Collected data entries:
---*---

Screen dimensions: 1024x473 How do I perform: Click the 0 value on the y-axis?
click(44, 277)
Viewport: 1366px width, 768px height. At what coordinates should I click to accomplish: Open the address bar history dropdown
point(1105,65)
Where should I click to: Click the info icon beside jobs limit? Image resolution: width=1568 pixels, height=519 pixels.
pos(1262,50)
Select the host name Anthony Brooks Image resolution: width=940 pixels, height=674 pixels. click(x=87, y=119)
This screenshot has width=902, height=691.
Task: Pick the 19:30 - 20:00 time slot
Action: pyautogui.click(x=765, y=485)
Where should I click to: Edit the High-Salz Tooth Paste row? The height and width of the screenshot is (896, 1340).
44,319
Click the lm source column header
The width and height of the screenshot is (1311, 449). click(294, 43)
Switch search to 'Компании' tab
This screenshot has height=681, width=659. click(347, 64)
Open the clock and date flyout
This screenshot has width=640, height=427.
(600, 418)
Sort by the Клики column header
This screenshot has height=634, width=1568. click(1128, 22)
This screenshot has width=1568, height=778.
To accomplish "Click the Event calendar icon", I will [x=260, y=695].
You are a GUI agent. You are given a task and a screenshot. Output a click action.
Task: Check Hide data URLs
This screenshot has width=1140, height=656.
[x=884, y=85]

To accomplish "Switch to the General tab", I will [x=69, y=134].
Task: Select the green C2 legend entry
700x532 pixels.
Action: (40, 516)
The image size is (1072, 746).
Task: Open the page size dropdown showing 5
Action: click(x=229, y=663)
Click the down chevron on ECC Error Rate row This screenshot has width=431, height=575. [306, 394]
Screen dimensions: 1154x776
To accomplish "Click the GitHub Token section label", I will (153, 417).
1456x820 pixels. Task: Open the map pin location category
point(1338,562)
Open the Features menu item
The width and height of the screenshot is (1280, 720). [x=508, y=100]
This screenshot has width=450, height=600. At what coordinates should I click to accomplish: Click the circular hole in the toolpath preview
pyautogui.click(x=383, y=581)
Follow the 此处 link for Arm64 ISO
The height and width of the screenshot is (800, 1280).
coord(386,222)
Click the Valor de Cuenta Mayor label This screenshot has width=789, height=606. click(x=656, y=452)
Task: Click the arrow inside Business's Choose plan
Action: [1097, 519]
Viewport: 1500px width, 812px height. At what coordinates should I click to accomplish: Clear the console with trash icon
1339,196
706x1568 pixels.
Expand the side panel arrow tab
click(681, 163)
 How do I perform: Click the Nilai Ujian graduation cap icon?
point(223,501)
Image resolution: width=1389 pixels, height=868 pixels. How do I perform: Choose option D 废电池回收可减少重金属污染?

---*---

- **EXERCISE GOAL**
All lines from the one containing "Click the Valor" to the end of the data above are to be set down exactly; no others belong in the answer.

- **SOLVED PROBLEM**
Click the Valor de Cuenta Mayor label This screenshot has width=789, height=606. click(x=656, y=452)
Task: Click the arrow inside Business's Choose plan
Action: [1097, 519]
Viewport: 1500px width, 812px height. At what coordinates should I click to accomplish: Clear the console with trash icon
1339,196
706x1568 pixels.
Expand the side panel arrow tab
click(681, 163)
 How do I perform: Click the Nilai Ujian graduation cap icon?
point(223,501)
Image resolution: width=1389 pixels, height=868 pixels. How do I perform: Choose option D 废电池回收可减少重金属污染?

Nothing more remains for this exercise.